PTSD is a common unfortunate burden soldiers bring home from wars that without proper coping or diagnosis can lead to severe issues. The problem in many cases of PTSD is the sudden sounds that elicit trained responses in these men and women causing them to act as they may have been trained to be prepared for combat. Furthermore, this issue leads them to further disorder such as chronic stress and depression.

Anxiety for most can be treated using several different methods, behavioral as well as pharmaceutical. Most commonly benzodiazepines are used as a treatment method for anxiety because it acts as an inhibitor of the system that activates sympathetic responses, leaving a more relaxed feeling instead of a stressful one.

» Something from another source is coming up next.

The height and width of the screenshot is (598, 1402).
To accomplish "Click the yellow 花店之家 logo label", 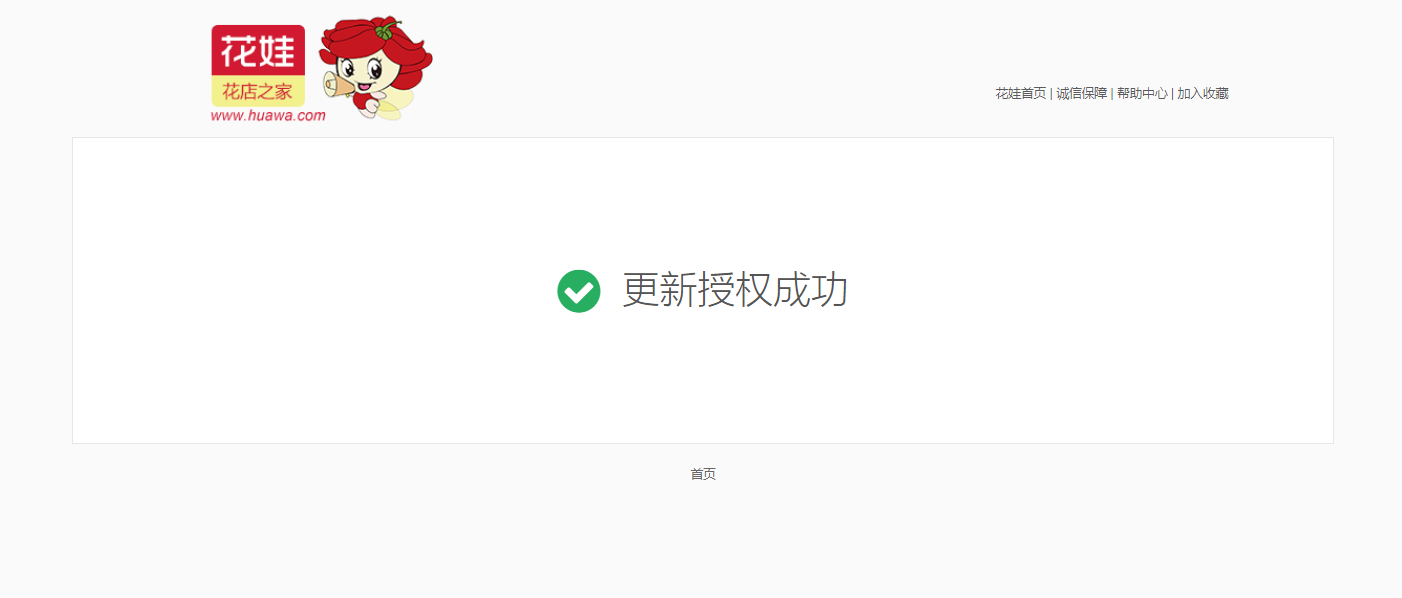I will point(258,92).
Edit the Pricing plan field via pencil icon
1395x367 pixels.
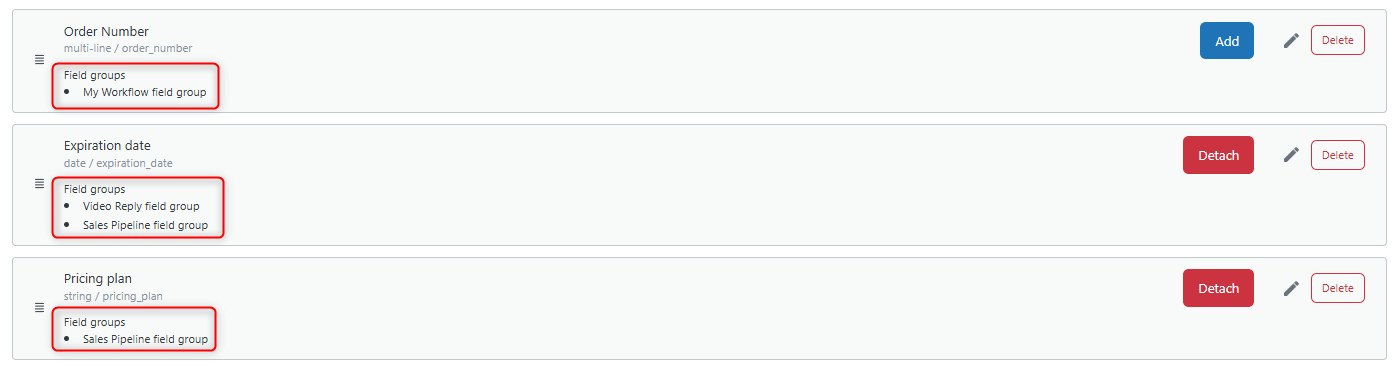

Paired with anxiety that makes it such a harsh disorder is the fact that anxiety plays a huge role in memory formation. Being that fear is an innate trait we all have keeping us prepared for a stressful situation, we rely on memory to aid in recognizing dangerous situations. Long term potentiations play a dire role in memory formation due to the fact that they increase the ease of communication between our neuronal synapses especially in the hippocampus where we store our memories. The issue comes into play as we are not able to turn off these memories when we feel that they are causing great anxiety when a restful state is what should be called for. This is the ultimate unfortunate fact that those with great anxiety face as there is no cure for overactive memories especially those that cause us the greatest distress. Thankfully, behavioral therapy as well as mindfulness can help us cope with this burden as we attempt to carry on with normal day to day tasks.